## [Task]
Pull out each line of the listing below that contains the string "entry". Case counts.

— START OF Material to process —

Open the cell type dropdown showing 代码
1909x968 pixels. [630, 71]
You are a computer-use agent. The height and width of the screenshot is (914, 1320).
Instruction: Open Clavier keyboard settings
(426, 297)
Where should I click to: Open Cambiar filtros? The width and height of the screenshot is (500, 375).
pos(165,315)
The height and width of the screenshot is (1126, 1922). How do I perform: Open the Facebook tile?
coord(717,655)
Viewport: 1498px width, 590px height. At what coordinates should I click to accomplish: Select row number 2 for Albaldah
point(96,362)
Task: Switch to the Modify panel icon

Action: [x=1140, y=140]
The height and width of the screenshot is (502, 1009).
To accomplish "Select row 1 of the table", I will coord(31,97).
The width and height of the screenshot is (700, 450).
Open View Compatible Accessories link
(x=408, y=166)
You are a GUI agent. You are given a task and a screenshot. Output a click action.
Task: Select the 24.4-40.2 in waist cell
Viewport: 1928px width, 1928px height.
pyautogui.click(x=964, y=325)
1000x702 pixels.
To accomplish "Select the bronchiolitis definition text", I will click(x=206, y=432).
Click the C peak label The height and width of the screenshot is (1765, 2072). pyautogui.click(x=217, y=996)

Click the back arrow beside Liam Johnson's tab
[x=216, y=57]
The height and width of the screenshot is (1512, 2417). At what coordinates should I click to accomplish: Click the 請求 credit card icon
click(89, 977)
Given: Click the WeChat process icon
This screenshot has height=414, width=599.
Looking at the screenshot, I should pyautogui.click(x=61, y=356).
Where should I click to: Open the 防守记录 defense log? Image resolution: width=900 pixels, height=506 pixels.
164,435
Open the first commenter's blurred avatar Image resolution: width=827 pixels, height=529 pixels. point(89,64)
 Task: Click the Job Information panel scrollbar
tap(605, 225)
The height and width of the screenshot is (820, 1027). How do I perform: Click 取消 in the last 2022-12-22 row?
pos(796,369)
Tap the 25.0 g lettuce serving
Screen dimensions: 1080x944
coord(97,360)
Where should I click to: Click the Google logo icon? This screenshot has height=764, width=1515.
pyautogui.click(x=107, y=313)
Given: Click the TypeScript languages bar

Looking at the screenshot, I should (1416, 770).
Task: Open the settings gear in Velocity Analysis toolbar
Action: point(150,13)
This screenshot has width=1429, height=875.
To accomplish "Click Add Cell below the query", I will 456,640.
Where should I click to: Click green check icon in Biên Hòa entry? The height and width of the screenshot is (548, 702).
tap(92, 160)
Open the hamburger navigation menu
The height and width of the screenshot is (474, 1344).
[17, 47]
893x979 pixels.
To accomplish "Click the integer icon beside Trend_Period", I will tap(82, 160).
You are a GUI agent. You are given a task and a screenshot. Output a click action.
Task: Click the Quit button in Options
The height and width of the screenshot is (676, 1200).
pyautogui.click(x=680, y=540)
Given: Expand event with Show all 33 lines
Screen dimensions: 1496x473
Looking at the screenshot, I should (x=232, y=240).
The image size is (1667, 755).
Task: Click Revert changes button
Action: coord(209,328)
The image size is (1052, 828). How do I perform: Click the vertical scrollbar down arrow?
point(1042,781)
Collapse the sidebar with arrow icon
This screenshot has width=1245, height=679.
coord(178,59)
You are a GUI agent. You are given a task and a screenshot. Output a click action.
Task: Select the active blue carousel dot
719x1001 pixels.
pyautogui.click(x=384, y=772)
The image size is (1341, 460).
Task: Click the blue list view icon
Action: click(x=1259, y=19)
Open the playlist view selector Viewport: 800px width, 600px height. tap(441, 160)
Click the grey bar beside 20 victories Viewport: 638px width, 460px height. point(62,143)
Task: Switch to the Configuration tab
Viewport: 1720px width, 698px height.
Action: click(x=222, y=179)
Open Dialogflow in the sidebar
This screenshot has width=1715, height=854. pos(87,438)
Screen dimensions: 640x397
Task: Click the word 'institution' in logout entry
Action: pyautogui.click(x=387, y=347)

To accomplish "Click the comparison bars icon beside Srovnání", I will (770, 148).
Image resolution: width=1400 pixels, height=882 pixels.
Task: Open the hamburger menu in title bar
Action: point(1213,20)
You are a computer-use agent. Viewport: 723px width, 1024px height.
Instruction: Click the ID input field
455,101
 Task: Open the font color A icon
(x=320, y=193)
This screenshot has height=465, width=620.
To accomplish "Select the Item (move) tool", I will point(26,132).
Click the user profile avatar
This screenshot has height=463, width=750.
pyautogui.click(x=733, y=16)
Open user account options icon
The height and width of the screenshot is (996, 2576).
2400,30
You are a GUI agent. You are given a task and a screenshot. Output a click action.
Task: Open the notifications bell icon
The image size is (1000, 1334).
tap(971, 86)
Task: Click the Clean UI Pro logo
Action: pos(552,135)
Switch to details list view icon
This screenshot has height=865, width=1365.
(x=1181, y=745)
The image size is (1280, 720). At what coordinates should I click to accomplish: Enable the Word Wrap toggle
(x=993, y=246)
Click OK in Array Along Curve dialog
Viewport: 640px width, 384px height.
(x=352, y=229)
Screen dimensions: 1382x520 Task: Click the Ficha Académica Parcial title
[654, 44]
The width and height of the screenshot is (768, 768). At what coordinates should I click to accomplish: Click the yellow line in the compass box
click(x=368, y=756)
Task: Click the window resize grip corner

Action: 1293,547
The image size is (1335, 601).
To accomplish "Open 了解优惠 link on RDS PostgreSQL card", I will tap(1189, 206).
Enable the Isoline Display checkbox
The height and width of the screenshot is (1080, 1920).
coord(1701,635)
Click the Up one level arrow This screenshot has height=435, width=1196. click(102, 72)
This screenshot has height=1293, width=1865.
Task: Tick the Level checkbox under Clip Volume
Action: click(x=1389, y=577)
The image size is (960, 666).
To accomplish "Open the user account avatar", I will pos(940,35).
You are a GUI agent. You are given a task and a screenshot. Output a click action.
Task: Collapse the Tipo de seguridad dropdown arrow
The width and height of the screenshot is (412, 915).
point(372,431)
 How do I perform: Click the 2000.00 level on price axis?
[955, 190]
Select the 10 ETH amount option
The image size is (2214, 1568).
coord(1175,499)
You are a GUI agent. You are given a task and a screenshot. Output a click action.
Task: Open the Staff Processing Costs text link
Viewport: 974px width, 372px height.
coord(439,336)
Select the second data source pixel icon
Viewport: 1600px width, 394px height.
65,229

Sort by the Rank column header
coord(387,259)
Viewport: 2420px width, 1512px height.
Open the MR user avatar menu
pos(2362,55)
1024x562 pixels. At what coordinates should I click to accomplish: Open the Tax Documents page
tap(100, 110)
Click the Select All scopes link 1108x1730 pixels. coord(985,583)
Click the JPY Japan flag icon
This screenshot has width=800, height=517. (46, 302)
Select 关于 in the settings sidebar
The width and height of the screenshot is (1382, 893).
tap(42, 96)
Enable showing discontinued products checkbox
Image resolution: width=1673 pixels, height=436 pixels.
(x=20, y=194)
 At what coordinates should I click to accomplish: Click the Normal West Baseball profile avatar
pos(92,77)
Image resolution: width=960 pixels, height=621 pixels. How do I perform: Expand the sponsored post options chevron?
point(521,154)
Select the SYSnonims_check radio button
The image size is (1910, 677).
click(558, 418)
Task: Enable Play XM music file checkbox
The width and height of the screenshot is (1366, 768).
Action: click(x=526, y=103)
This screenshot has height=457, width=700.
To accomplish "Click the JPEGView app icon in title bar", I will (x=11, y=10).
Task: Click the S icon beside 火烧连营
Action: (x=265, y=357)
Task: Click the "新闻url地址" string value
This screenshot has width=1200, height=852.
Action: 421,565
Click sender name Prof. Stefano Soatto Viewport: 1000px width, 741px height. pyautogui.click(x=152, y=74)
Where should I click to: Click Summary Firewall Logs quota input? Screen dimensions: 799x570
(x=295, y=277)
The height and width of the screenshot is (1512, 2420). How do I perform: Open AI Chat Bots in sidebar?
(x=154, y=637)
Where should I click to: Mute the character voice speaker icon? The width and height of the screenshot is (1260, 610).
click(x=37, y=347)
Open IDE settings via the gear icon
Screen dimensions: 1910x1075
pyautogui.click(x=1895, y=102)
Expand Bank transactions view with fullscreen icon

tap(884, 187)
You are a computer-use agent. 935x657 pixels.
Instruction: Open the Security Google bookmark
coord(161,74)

— END OF Material to process —

## [Right answer]
Where should I click to: Click green check icon in Biên Hòa entry? The height and width of the screenshot is (548, 702).
Task: Click the word 'institution' in logout entry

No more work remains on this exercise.